With the hearing halted until September 15 – at the latest – Full Tilt solicitors are thought to be deep in talks with the AGCC over the likelihood that the case will be heard in private.
Michael Heslop, Full Tilt’s lead solicitor, addressed the crowded hotel in Britain’s capital city by saying that “it is not in the interest of justice that this should be aired in public”.
He added that “there is a real risk that it may be detrimental to these interests and highly prejudicial to this decision”.
Moreover, it is highly probable that Full Tilt are worried that negative reports will hamper the proposed takeover of the company by an unnamed group of European investors.
Many rumours have circulated that Full Tilt are close to striking a deal with the investors, who would help pay back the frozen accounts of their many customers, although it is still unclear whether these potential saviours would be interested in buying the company’s US assets.
Full Tilt was, of course, shut down by the US Department of Justice (DoJ), along with PokerStars and Absolute Poker, on April 15 in relation to allegations of fraud, bribery and money laundering, but has yet to return the estimated $150 million (approximately £91.4 million/€103.4 million) in unpaid player funds.
Additionally, some reports have suggested that the European investors are only interested in the poker room’s UK and Irish assets, and possibly some of the firm’s other European licences, which will only add to the worries of Full Tilt’s American customers.

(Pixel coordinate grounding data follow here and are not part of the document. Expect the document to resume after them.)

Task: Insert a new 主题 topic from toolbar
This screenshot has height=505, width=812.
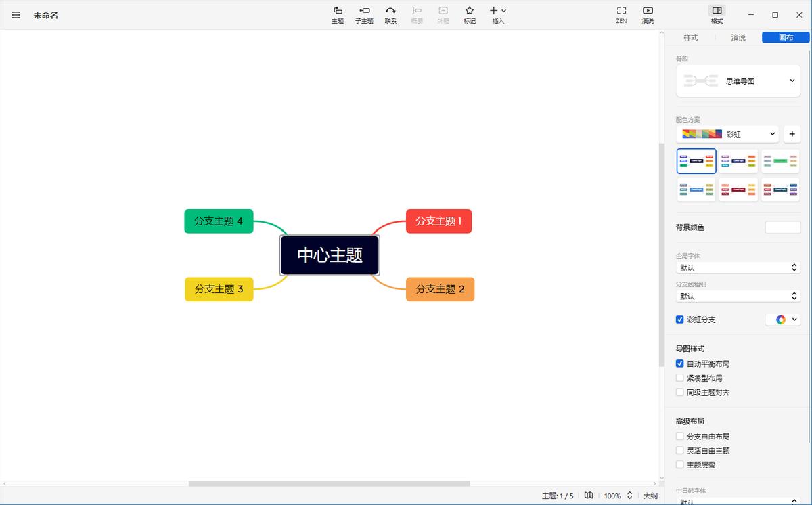Action: point(337,14)
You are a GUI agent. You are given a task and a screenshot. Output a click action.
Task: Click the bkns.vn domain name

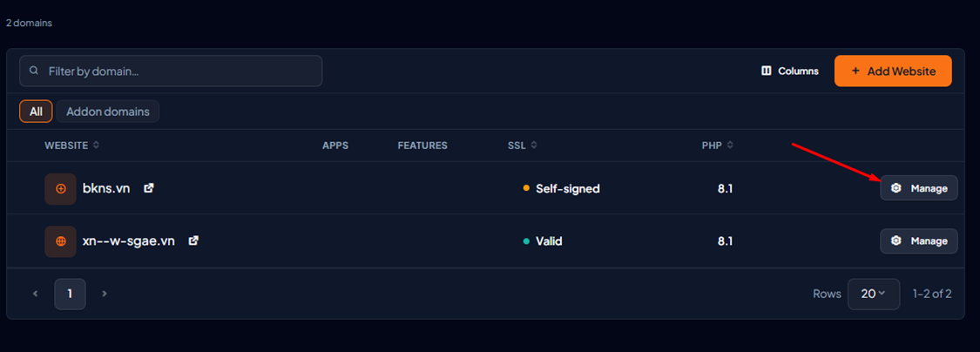(106, 188)
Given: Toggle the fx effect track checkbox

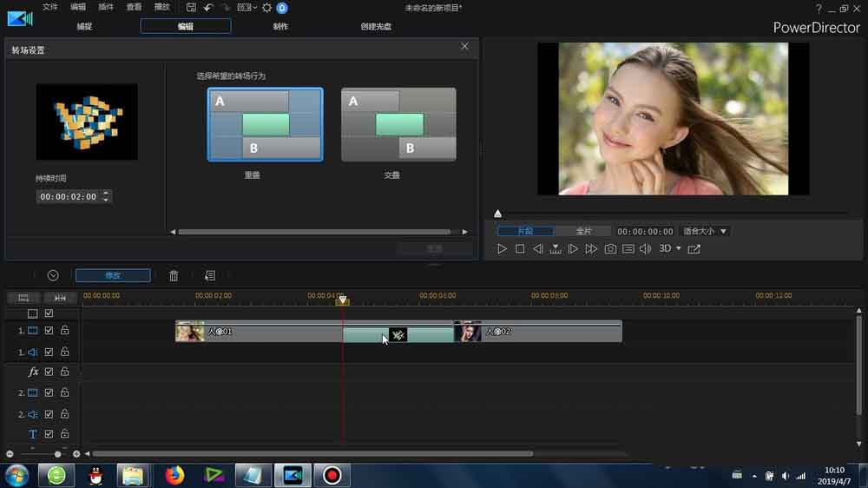Looking at the screenshot, I should point(49,372).
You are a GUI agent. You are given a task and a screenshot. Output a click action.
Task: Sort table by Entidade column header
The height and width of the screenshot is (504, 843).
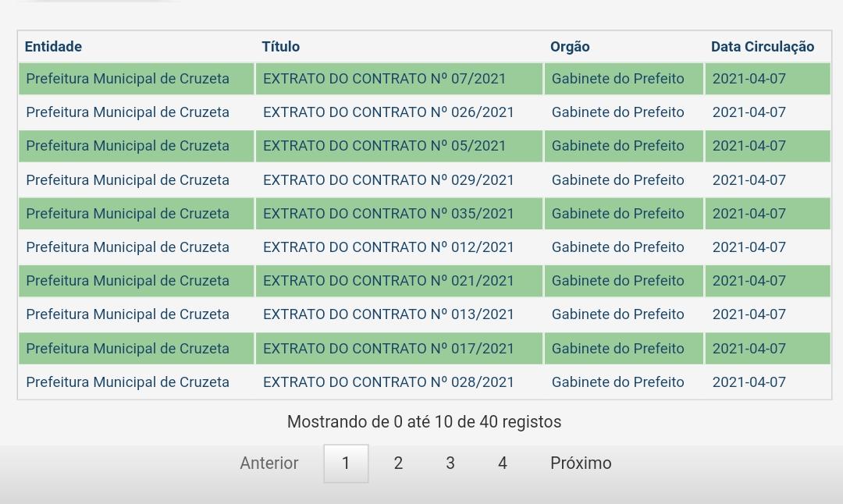[x=53, y=47]
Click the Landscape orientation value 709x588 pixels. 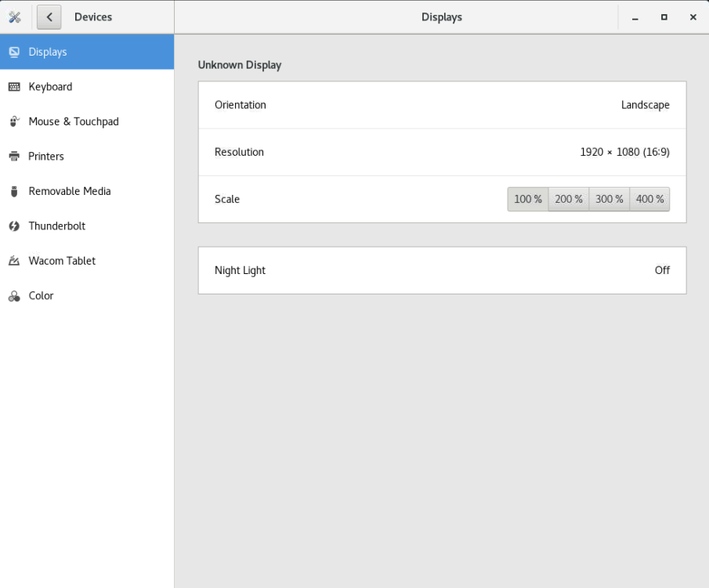click(645, 104)
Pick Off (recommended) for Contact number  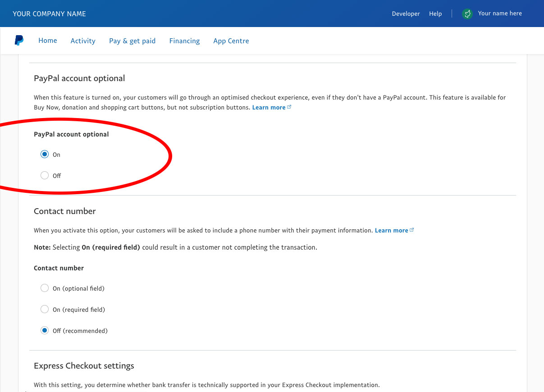coord(45,331)
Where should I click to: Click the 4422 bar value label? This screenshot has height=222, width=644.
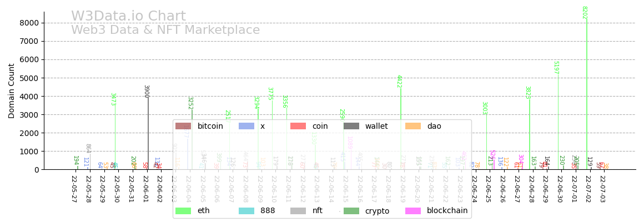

Full Tilt’s operating licence was suspended on June 29 by the AGCC as a result of major concerns that the poker room had broken the terms of the agreement – including allegations of unpaid licence fees of approximately £250,000 (about $410,259/€282,771) – with the Channel Islands authority releasing a statement at the time that pointed out that “the purpose of the hearing will be to make public evidence from both AGCC and Full Tilt regarding the suspension of Full Tilt’s license and to adjudicate the findings transparently”.